Last week, we got to go hands-on with the upcoming XAC’s box, handles, and stickers—and see how these may pave the way for future Microsoft products.
The above and below galleries, which were taken at my own box-opening event at a Microsoft PR office in downtown Seattle, are captioned with explanations of what exactly is different about this box. First, every sticker has been updated to combine giant, multi-finger holes and a firm-yet-responsive adhesive. Second, every major component inside the box now includes an incredibly large loop opening so that multiple fingers, or even part of a foot, can grab hold and pull something out.
Perhaps most interestingly, the box reduces use of plastic dramatically. The only clear-plastic item connected to the XAC box is its easily removable inner-loop seal. This device only ships with two things—the lap-sized XAC controller and a single USB cable—and the latter is wrapped in a small paper box that easily folds apart once pulled out of the box. No baggies, no twisty-ties.

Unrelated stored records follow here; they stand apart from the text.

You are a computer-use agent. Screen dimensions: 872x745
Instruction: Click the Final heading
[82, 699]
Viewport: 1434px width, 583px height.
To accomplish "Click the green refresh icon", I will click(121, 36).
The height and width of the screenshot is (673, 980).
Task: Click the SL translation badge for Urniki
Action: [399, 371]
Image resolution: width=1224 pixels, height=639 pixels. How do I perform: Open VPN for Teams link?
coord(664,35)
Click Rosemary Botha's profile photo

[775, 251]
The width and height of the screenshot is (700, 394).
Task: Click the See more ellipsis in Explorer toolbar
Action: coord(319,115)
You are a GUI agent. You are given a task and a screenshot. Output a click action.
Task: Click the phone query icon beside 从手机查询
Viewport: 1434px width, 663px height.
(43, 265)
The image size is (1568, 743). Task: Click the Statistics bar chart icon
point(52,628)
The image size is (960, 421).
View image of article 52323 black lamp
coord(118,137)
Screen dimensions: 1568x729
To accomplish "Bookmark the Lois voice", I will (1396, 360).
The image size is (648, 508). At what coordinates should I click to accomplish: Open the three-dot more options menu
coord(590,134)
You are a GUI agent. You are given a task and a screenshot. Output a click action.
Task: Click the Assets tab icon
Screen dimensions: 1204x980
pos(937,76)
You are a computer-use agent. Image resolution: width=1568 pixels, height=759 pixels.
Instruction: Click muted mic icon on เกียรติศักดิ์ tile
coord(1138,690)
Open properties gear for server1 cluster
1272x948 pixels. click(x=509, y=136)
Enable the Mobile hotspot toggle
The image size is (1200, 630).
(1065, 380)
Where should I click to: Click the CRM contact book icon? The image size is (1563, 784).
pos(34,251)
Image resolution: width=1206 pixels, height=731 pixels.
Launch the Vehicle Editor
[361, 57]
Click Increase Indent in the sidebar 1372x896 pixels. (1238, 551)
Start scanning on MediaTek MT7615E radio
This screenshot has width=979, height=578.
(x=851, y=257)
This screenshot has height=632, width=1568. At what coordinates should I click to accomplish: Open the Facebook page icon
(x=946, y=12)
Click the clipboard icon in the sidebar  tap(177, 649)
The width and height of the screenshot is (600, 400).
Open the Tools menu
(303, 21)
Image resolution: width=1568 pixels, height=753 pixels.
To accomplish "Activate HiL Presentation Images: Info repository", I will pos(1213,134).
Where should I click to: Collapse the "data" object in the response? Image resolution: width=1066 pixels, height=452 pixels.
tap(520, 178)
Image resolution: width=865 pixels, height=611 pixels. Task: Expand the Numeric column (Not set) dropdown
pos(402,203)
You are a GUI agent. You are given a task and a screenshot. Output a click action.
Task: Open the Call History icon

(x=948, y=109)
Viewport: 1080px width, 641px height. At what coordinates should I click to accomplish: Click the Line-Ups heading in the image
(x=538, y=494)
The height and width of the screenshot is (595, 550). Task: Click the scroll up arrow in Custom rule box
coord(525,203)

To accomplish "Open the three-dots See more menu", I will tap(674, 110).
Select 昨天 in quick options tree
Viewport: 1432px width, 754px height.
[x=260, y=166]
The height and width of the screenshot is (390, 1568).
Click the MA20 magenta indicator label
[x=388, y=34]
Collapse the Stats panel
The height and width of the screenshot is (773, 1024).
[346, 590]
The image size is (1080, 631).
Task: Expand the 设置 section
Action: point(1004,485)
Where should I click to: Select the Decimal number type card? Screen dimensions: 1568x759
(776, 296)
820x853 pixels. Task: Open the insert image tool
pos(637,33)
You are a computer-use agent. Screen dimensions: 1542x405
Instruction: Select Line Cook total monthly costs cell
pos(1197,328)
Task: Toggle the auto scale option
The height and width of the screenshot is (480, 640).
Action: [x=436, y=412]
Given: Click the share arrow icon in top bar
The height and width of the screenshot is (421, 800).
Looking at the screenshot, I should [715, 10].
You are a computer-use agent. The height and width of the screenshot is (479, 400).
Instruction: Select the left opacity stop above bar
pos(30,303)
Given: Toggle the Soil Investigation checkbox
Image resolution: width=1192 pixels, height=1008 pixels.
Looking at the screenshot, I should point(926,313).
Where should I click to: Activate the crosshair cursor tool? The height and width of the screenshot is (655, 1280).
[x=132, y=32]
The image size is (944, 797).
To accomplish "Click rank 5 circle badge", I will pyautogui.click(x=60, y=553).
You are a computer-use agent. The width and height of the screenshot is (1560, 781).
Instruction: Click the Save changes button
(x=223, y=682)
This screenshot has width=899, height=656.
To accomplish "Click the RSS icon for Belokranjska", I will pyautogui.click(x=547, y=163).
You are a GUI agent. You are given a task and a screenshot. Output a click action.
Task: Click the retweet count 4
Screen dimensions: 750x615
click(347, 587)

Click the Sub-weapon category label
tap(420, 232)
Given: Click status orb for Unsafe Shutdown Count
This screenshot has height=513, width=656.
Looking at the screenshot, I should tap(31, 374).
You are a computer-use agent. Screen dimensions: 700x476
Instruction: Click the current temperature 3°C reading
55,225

The easy-open box came as a result of nearly a year of testing, according to Microsoft Creative Director Kevin Marshall and designer Mark Weiser. The same beta testers who offered feedback on the XAC itself were tapped, among other testers, for input on this box. That meant acknowledging users who typically open boxes using their teeth, with only one hand, or with other limited-use cases.
Some of the design considerations, admittedly, assume zero help from a guardian or living assistant, which seems like a rare occurrence—especially since it requires connecting other 3.5mm-adapter devices, like the ones we saw and tested during the device’s reveal event. And the top gallery reveals one nylon-ribbon element that required more force to open than everything else. Still, the easy-pull tape, clear box design, and fall-apart paper elements all felt decidedly simple to tear through—and would be welcome in any other future Xbox box.
Was this, as Spencer hinted during the XAC reveal event in May, a sign of Microsoft boxes to come? “One reason this package has been so exciting for us is the learnings we gleaned from it,” Marshall said in an interview. “The journey, our first step in, what the future holds… we’re very excited to embrace the possibilities.”
When asked about the package’s implications for future environmentally friendly efforts—particularly to reduce reliance on plastic—Marshall dodged a direct reply. “Our adaptive controller packaging is just as recyclable as the rest of our packaging,” he said. “Sustainability thinking in our package design, and measuring those results on an annual basis, is a business decision. We were mindful of extra plastic, paper, and material. Those layers create barriers for the users trying to access this product.”